Matthew Brown: No. The major headline was clearly the $5.1 million of elevated comp costs. We did have about a $2.5 million increase sequentially on utilities that was expected and we highlighted that on our Q2 earnings call. But those are the major drivers.

John Massocca: Okay. And then switching gears to the disposition activity. Can you maybe provide a little more color on the items in the pipeline today? How close are those to closing? Do you expect that entire pipeline to close by year-end? And I guess maybe what are the variables that could cause some of those to slip into 2026 or maybe fall out of the pipeline, if at all?

Christopher Bilotto: Yes. We do expect a small portion of the highlighted dispositions will close in Q1 2026. That’s primarily on the SHOP side. There’s about 13 communities as part of kind of a portfolio transaction. But just over $200 million is expected to close for the balance of this quarter. And that’s a combination of MOB and kind of select SHOP assets. I think the risk with that, I think, is minimal at this stage. I think a lot of what we see today are the — the closing periods are within the year for the most part. And so we feel pretty good about being in a position to achieve a lion’s share of that number this year. So again, close to $200 million for the balance of this year. And then again, there will be some dispositions that will fall into next year.

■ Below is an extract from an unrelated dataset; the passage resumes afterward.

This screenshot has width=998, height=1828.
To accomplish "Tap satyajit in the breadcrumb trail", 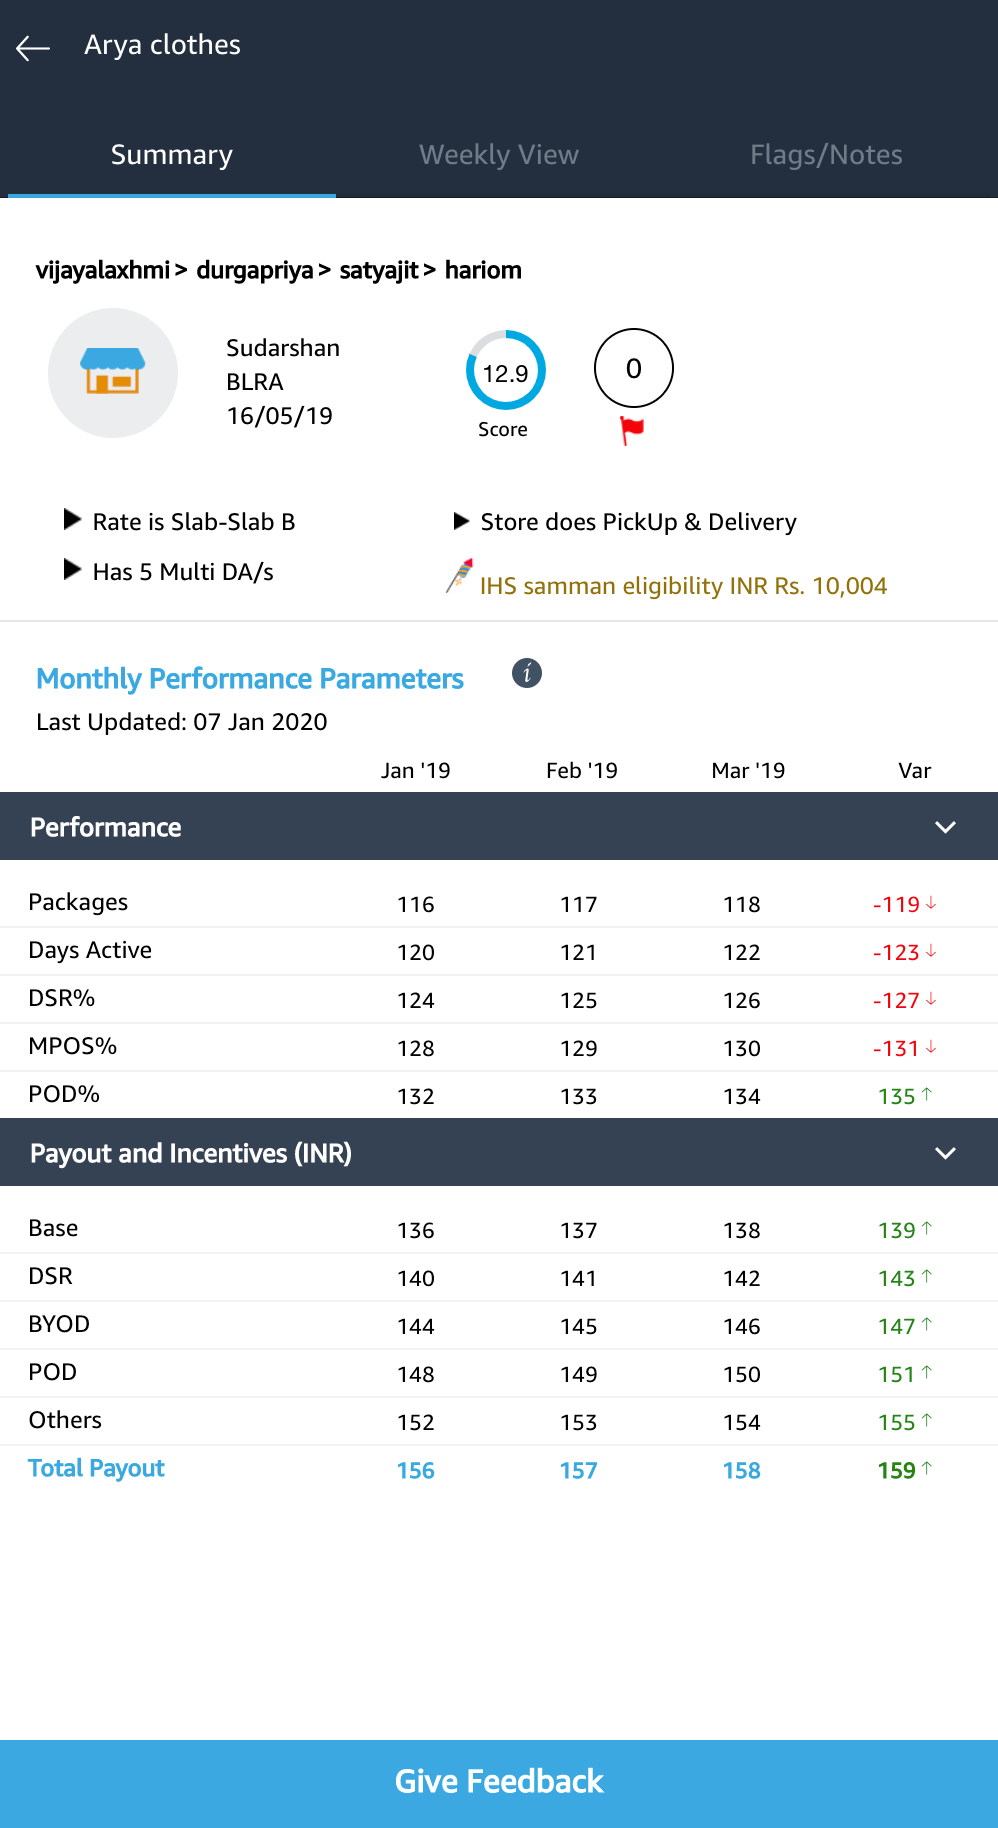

John Massocca: Okay. And then I think with the disposition activity as it seems to be closing, you would have maybe a little bit of excess capital but I guess it depends on how much kind of cash you want to leave on hand. I mean, is there any potential to pay down additional debt with disposition activity completed in ’25 beyond those — that debt maturing in 2026? Or is that more likely to stay as kind of dry powder to deal with whatever comes next in 2026?

Matthew Brown: Yes, that would be left on the balance sheet as dry powder as we kind of turn our focus to offense. Our next debt maturity after the ’26 is in 2028 and the interest rate on that is 4.75%. So we’re better off leaving that debt on the balance sheet and increasing our cash position.

Operator: [Operator Instructions] Since there are no more questions, this concludes our question-and-answer session. I would like to turn the conference back over to Chris Bilotto for any closing remarks. Please go ahead.

Christopher Bilotto: Thank you. We would like to thank you all for joining our call today and we look forward to meeting with many of you at the Nareit conference in Dallas in December. At that time, we will have substantially completed the SHOP operator transitions and we plan to publish an updated investor presentation for the conference with additional color on our transition progress and supporting performance. Please reach out to Investor Relations if you’re interested in scheduling a call with DHC or meeting at Nareit. Operator, that concludes our call.

Operator: The conference has now concluded. Thank you for attending today’s presentation. You may now disconnect.